Insilico Medicine and the Emirates Drug Establishment announced ISM0387 on April 23, the first drug candidate to be discovered, optimized, and nominated entirely inside the UAE. ISM0387 is an MTA-cooperative PRMT5 inhibitor — a novel scaffold designed to cross the blood-brain barrier and treat glioblastoma, an aggressive and largely untreatable brain cancer. Insilico's team in Masdar City screened 90 AI-generated candidates through its Chemistry42 platform, completed lead discovery in six months, and reached preclinical nomination in under a year.

The mechanism matters. PRMT5 has been a difficult drug target because broad inhibition causes serious off-tissue toxicity. The MTA-cooperative approach — making the drug only active in cells with elevated MTA, which is characteristic of certain tumors — is a way to get selectivity that has been hard to achieve with conventional medicinal chemistry. Insilico says ISM0387 shows improved in vitro selectivity, dose-dependent efficacy in disease models, and meaningful CNS penetration.

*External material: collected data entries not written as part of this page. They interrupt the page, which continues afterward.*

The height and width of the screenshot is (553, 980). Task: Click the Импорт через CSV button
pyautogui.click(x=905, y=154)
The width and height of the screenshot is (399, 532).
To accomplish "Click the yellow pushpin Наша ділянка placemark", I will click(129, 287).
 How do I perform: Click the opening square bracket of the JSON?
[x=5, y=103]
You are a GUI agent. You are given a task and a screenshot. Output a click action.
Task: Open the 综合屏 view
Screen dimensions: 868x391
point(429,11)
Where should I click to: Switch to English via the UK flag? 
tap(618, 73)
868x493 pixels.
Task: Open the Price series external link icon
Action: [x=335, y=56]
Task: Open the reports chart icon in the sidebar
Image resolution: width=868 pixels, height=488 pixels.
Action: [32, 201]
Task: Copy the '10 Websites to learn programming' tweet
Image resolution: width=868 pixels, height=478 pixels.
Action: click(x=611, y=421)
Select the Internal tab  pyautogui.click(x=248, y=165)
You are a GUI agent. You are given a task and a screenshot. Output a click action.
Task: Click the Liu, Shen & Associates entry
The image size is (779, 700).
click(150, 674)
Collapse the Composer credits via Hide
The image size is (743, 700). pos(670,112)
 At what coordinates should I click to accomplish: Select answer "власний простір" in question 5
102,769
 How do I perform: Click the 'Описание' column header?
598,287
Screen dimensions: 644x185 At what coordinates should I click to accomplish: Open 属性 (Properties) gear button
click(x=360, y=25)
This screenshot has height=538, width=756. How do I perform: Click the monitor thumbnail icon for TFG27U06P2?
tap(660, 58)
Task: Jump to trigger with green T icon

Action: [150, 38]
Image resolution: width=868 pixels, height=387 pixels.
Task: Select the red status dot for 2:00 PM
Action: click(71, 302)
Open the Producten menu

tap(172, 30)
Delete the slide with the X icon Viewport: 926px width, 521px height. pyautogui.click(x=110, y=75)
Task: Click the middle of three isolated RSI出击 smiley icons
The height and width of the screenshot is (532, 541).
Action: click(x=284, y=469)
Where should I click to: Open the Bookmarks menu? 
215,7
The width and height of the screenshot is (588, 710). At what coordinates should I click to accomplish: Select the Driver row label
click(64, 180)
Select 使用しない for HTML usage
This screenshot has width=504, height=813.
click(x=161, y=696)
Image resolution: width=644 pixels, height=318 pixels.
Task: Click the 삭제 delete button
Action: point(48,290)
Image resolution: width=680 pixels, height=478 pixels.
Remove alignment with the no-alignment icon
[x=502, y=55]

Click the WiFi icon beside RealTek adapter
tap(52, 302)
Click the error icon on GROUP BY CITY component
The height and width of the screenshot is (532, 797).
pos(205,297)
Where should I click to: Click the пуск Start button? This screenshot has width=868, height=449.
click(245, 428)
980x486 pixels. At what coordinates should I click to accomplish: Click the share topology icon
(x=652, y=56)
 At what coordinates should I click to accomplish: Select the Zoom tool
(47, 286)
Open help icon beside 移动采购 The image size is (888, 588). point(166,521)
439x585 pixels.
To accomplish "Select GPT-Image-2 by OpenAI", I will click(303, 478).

It is the company's 30th AI-discovered preclinical candidate, and notable as the first one delivered out of its UAE program rather than the larger US-China operations. The broader pipeline of AI-discovered drug programs is now more than 170 in clinical development, with about 15 in pivotal Phase III trials. None has received FDA approval yet — the field is still waiting for its first AI-designed approved drug — but the cycle time from molecule to clinic is collapsing in a way that traditional medicinal chemistry cannot match.

For learners: drug discovery is one of the clearest cases where AI is not replacing scientists but changing the unit of work. The scarce skill is no longer screening compounds by hand — it's knowing which molecular property to optimize for, which assays to run, and how to read what the model proposes. If you are a biology or chemistry student curious about AI, this is the layer where your domain knowledge will pay off the most.